I'm not entirely sure how all the class construction stuff happens in Java, but I also noticed that there is no reference to a refreshToken or the method getRefreshToken in classes auth.impl/OpenIDAuthenticationBackend or spec.expression/SpecExpressionContext and getRefreshToken is referenced in the first and the class it's referenced in is referenced in the second. No idea if that has anything to do with anything though.
Hi @nik-humphries , it's great you mentioned you are using Azure B2C, this allowed me to test it with our test B2C instance. As it turns out when using Azure B2C, you need to add the offline_access
scope in order to get a refresh token (see e.g. https://learn.microsoft.com/en-us/azure/active-directory-b2c/authorization-code-flow#2-get-an-access-token )

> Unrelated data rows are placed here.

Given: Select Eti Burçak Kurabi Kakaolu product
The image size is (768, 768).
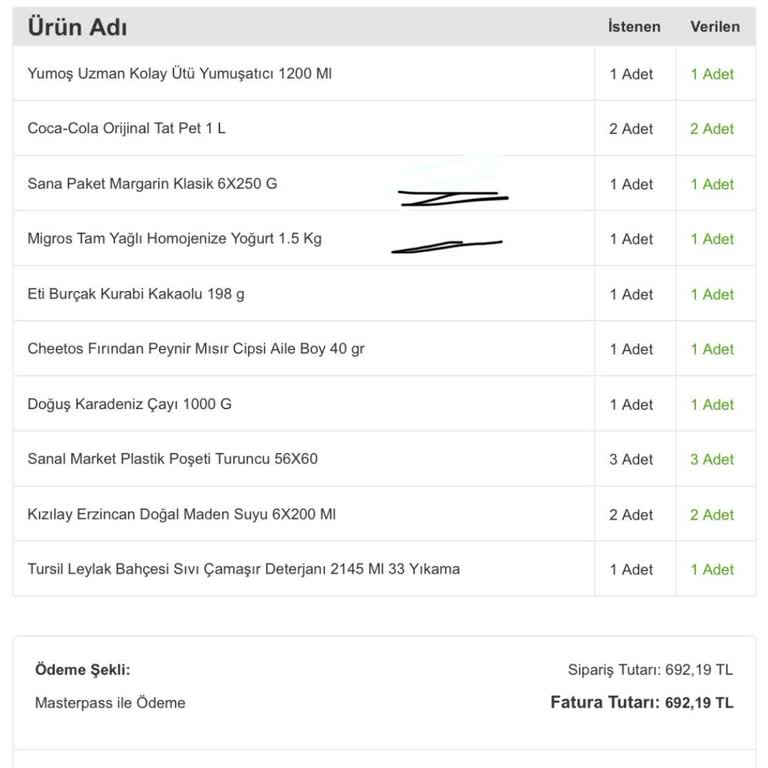Looking at the screenshot, I should click(x=135, y=294).
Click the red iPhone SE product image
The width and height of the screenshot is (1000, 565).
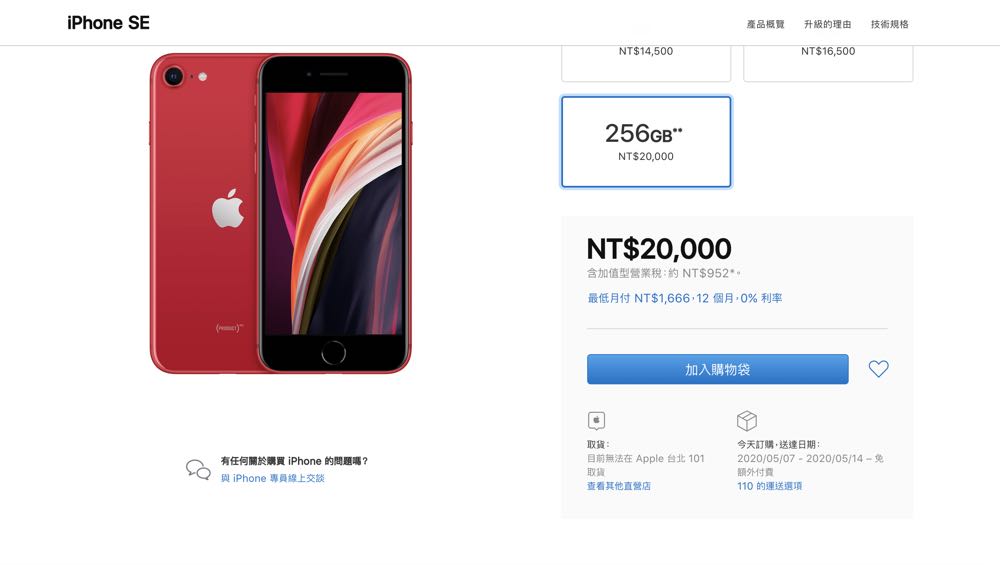pos(281,214)
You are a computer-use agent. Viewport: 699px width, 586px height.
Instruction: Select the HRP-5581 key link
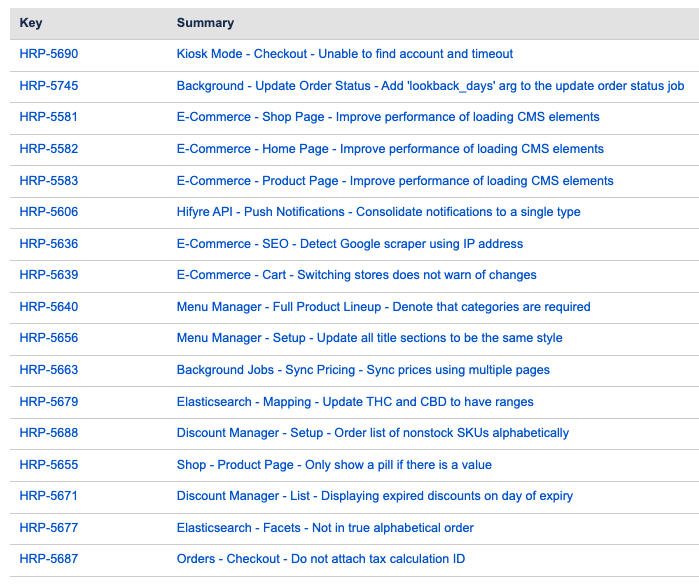(48, 117)
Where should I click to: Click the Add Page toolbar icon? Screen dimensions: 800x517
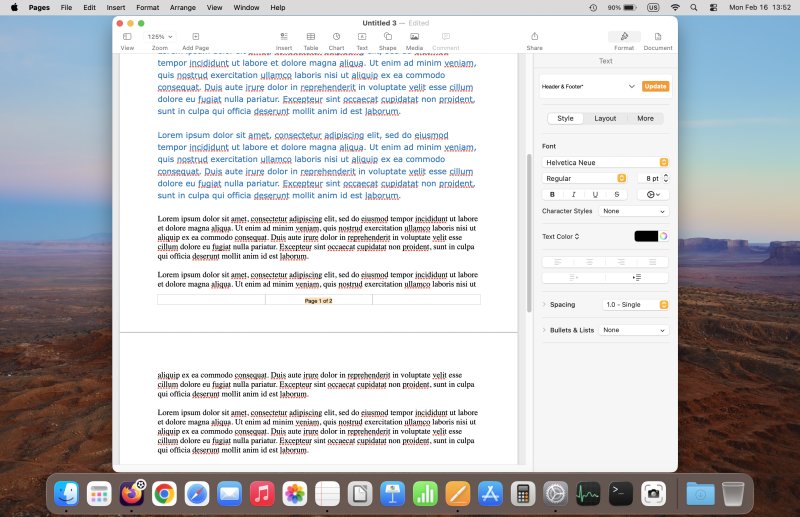click(195, 37)
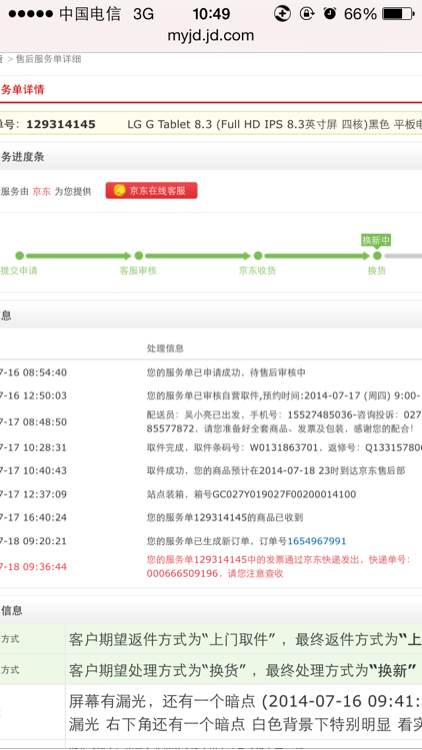422x750 pixels.
Task: Click the red invoice shipment notice text
Action: pos(278,566)
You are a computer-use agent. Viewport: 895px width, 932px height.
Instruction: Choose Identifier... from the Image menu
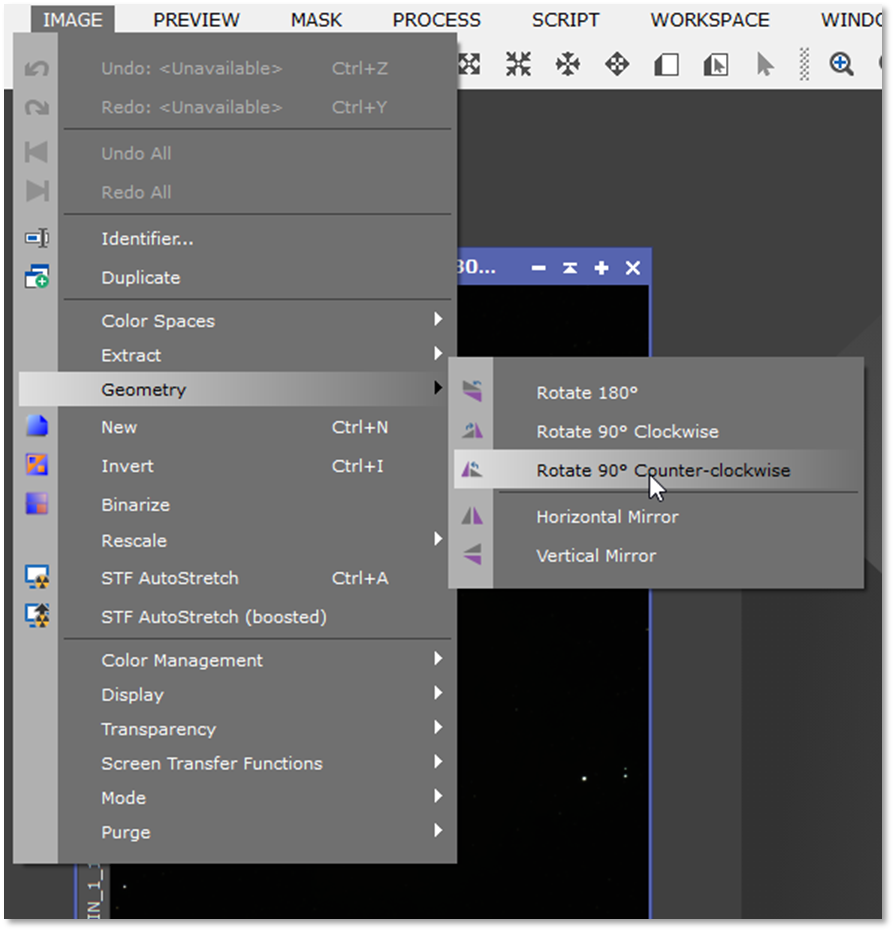[147, 239]
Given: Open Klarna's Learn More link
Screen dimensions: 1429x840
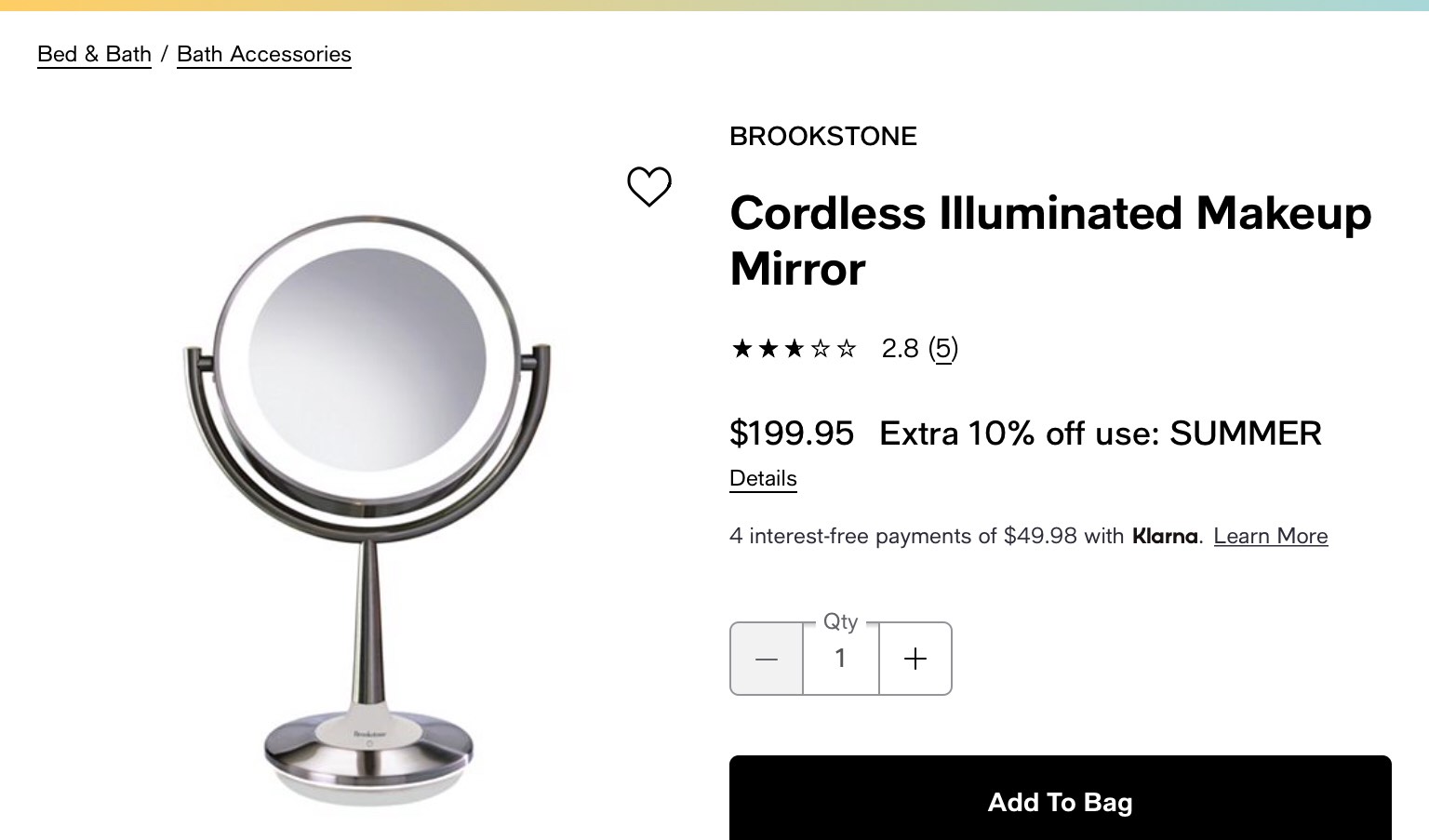Looking at the screenshot, I should [x=1271, y=536].
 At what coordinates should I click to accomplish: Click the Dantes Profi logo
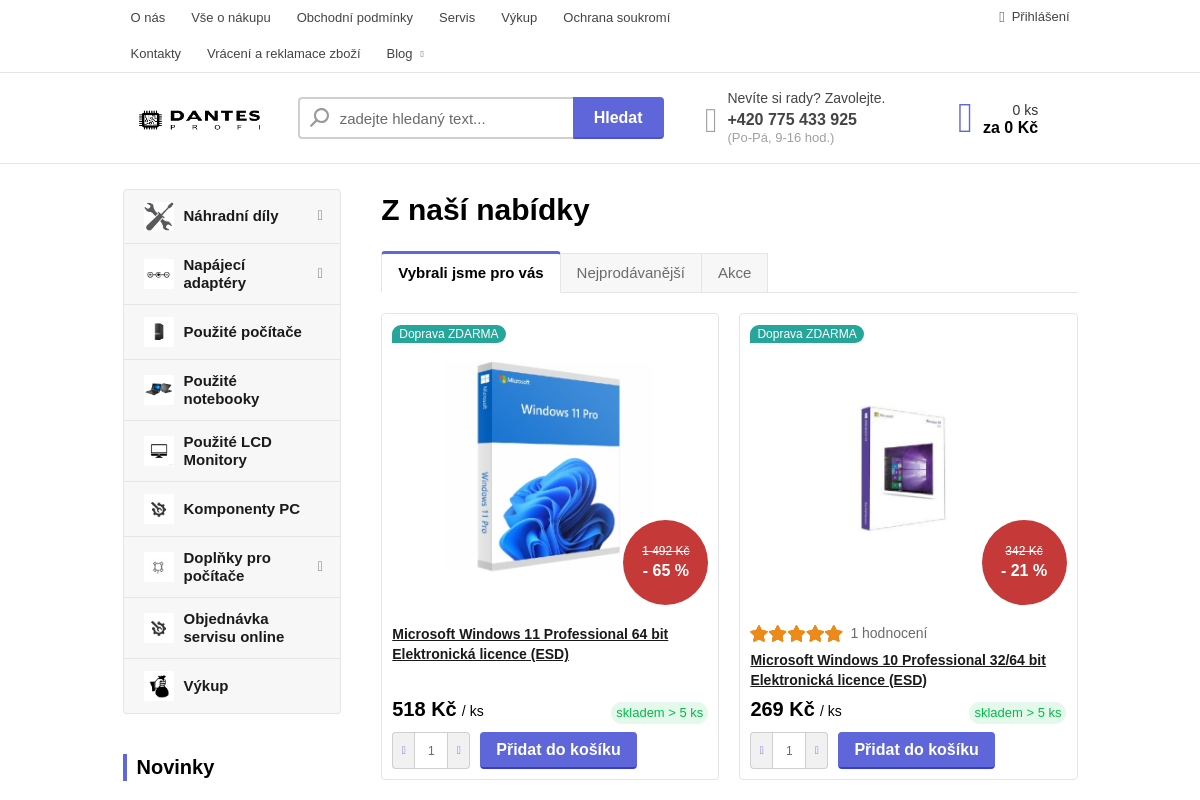point(199,120)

Can you try by adding this? E.g using:
proxy:
openid:
# ...
scopes: ['offline_access', '..']
I think this issue has been solved, so I'll close it, please open a new issue or re-open this issue if you are still experiencing an issue.
I see this has been mentioned here https://github.com/openanalytics/shinyproxy/issues/365 and also on the containerproxy repo https://github.com/openanalytics/containerproxy/issues/47 and here https://github.com/openanalytics/containerproxy/issues/65 (still open) and is in the documentation here https://shinyproxy.io/documentation/spel/#openid-connect
I am using Azure B2C for authentication and cannot seem to access the refreshtoken.
#{oidcUser.attributes.xxx}
works fine and so does#{oidcUser.idToken.tokenValue}
but#{oidcUser.refreshToken}
returns NULL.Is there anything obvious that I could be missing? Using the same policies elsewhere returns a refresh token (in browser msal auth).